Ora, por quê? Será que "blackberries" rolando livremente por nossa terra poderiam frutificar e,
como ervas daninhas, roubar os nutrientes da graviola, da mangaba e do cajá? "Samplers", sem as
barrinhas duplas de proteção, acabariam poluindo o português com "beats" exógenos, condenando-o
a uma versão "remix"? Caso recebêssemos "blowjobs" sem o supracitado preservativo gráfico, doenças
venéreas se espalhariam por nosso exposto vernáculo?
Bobagem, pessoal. Livremos as nossas frases desses arames farpados, desses cacos de vidro. A
língua é viva: quanto mais línguas tocar, mais sabores irá provar e experiências poderá acumular.
Antônio Prata, Folha de S. Paulo, 22/05/2013. Adaptado
Gabarito comentado
Tema central: A questão avalia interpretação de texto, com foco em sentido conotativo e função metalinguística da linguagem, além da identificação de expressões idiomáticas na norma-padrão.
Análise do título e da expressão: O título “Sem aspas na língua” faz um jogo de palavras com a expressão popular “não ter papas na língua”, que significa falar sem reservas ou censura. Ambas têm valor metafórico (conotativo): não se referem literalmente a obstáculo nas línguas, mas à liberdade de falar. O autor discute o uso de aspas para destacar estrangeirismos, associando-as a uma forma de restrição, enquanto “não ter papas na língua” sugere a ausência de impedimentos para a fala franca.
Justificativa da Alternativa Correta (B): Correta. Ambos são metalinguísticos, ou seja, falam sobre a própria linguagem (tema estudado em Bechara, Cunha & Cintra). “Sem aspas na língua” discute o uso de um sinal gráfico como interferência na expressão e a expressão idiomática aborda a liberdade ao falar. Isso se relaciona à liberdade de expressão em níveis figurados.
Análise das alternativas incorretas:
A) Incorreta. Ambas possuem sentido conotativo, não denotativo. A expressão “não ter papas na língua” é metafórica; o título também.

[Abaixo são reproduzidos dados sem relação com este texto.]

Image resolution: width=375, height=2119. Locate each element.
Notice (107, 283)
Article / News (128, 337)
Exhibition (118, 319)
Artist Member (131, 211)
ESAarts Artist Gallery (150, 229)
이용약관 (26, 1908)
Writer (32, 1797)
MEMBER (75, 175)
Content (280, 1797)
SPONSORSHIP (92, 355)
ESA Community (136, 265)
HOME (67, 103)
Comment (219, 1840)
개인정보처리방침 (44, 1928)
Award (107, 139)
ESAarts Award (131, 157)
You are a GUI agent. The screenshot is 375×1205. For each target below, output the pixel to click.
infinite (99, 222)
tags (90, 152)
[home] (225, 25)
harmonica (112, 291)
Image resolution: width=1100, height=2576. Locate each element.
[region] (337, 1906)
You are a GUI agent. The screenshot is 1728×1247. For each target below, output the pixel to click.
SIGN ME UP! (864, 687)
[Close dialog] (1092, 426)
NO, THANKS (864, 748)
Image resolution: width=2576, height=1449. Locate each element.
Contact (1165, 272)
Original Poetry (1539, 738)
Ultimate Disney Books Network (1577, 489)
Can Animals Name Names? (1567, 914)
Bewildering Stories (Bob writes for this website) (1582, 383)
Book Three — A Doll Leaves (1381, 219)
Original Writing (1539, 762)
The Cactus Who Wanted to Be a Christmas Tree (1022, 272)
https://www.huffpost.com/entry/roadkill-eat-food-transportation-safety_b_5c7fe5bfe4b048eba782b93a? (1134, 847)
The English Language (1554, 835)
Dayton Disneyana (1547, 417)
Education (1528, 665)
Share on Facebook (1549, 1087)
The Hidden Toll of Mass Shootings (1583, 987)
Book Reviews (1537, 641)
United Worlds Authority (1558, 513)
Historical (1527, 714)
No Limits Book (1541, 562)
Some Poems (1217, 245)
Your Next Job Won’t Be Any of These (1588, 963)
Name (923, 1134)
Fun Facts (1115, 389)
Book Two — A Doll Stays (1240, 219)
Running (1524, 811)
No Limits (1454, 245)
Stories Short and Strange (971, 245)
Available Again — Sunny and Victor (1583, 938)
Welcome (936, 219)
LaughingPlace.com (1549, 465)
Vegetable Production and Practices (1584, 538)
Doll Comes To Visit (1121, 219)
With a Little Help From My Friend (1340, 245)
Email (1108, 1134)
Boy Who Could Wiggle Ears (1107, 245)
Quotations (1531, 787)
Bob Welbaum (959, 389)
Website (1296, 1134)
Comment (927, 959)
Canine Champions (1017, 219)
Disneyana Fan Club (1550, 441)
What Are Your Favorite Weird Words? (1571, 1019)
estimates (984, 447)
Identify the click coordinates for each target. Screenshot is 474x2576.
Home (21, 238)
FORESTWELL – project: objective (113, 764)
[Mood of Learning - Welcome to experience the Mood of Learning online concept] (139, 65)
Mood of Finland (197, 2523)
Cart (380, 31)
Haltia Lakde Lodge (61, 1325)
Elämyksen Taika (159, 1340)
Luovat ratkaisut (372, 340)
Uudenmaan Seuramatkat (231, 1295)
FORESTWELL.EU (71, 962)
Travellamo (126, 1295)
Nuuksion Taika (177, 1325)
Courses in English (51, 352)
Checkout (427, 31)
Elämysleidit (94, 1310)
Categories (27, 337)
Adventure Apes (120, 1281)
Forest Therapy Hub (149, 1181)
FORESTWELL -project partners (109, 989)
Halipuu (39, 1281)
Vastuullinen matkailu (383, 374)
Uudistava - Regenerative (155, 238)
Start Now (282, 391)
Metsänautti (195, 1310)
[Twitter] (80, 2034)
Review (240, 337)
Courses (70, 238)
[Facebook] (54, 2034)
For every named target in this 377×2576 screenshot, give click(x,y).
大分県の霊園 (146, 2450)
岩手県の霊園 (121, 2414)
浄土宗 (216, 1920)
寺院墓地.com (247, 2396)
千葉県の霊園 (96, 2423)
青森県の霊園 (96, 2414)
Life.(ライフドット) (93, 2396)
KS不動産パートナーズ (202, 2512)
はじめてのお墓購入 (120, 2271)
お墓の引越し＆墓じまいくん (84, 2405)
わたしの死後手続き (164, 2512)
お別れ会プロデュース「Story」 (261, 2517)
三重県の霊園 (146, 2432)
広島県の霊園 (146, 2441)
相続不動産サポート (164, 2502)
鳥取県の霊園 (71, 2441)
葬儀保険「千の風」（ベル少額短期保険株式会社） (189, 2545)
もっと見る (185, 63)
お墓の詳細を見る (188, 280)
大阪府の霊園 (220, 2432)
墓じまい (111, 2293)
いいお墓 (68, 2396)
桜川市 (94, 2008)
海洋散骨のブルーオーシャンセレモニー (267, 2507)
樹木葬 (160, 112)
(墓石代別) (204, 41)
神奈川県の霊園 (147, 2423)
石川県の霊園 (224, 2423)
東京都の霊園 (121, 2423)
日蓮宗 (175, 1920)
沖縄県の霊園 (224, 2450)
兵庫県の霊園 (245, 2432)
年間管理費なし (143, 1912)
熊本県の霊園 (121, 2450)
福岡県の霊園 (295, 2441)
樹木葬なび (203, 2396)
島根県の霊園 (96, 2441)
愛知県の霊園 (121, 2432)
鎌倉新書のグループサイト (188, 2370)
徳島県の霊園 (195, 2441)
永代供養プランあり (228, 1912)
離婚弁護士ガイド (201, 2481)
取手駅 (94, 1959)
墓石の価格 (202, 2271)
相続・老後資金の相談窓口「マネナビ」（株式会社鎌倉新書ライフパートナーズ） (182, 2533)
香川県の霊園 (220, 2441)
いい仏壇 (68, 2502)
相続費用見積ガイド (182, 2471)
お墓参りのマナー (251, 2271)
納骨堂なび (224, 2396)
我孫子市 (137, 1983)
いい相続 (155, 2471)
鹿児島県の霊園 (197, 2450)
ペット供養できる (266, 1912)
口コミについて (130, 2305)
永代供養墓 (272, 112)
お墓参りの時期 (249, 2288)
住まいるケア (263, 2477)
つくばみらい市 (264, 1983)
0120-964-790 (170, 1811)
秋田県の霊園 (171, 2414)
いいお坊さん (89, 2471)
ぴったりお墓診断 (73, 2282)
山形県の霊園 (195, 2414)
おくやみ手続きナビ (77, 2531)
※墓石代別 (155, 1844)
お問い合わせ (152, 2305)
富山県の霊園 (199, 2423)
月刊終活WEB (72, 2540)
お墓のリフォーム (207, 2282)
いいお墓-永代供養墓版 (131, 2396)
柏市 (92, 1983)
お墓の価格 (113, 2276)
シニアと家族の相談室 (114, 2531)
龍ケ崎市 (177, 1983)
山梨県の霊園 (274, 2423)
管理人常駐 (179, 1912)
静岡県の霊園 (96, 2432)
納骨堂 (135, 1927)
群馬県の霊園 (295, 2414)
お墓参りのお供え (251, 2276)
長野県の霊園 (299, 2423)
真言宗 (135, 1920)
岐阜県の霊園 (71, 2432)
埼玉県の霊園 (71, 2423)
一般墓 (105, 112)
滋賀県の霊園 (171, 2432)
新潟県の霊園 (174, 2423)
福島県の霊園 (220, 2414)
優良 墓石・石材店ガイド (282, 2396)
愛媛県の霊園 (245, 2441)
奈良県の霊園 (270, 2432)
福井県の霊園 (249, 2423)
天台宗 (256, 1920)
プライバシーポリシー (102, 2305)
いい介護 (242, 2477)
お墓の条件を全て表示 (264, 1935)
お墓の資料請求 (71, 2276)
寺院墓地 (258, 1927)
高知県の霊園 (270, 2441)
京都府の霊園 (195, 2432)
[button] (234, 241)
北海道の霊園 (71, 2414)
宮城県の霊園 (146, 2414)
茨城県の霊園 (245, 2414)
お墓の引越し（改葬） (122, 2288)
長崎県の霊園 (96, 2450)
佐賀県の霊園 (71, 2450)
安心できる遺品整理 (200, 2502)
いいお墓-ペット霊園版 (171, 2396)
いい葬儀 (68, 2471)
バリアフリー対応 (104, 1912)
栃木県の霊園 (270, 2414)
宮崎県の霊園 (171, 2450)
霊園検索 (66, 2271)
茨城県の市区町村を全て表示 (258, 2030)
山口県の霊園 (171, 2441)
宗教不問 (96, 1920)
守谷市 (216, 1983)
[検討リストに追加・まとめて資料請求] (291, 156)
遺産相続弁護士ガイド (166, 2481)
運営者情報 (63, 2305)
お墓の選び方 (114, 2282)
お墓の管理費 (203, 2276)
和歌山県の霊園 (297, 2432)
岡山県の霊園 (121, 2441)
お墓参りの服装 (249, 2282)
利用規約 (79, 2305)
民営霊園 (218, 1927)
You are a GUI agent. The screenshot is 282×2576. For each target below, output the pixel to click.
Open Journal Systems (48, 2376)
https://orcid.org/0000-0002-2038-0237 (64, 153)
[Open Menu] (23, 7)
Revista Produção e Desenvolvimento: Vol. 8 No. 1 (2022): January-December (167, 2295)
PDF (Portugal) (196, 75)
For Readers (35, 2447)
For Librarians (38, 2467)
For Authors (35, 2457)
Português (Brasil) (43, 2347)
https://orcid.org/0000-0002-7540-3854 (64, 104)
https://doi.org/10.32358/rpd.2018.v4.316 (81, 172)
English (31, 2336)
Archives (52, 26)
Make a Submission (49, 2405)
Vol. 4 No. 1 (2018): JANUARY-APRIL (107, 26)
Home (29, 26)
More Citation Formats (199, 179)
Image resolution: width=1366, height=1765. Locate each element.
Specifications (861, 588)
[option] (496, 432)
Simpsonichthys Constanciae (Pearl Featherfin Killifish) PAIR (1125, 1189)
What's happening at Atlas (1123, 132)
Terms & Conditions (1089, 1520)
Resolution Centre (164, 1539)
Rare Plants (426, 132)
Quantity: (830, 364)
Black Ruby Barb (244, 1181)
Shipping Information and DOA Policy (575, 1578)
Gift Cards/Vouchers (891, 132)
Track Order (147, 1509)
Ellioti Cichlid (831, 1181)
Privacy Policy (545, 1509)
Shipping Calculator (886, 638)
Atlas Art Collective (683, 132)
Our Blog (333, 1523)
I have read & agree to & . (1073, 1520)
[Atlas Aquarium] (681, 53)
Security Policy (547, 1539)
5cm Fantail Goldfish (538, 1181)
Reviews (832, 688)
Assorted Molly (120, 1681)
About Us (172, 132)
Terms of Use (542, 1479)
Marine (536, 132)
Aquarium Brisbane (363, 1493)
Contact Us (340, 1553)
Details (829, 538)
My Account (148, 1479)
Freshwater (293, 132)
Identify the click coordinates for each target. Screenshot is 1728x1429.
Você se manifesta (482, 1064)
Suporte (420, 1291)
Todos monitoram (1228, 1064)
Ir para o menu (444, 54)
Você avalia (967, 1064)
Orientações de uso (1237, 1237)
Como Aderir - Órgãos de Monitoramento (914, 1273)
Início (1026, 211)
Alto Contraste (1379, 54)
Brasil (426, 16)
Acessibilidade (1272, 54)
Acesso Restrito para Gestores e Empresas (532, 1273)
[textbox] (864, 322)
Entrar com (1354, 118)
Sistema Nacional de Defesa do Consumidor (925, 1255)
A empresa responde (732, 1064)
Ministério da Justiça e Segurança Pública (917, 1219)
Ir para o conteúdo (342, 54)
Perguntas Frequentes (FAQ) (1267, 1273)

C) Incorreta. Nenhuma indica submissão; ambas tratam de autonomia ou questionamento quanto a restrições na fala.
D) Incorreta. Não há qualquer relação de maior dificuldade em escrever do que falar, mas sim discussão sobre restrições à liberdade de uso da língua.
E) Incorreta. O termo “literalmente falando” não seria adequado, pois se trata de metáfora, ou seja, não podem ser entendidas ao pé da letra.
Interpretação estratégica: Fique atento aos enunciados que exigem reconhecimento de conotação, metáfora ou função da linguagem. Identifique palavras de sentido figurado e possíveis intenções metalinguísticas. Evite cair em pegadinhas que misturam interpretações literais e metafóricas.
Referências: BECHARA, E. Moderna Gramática Portuguesa; CUNHA & CINTRA, Nova Gramática do Português Contemporâneo.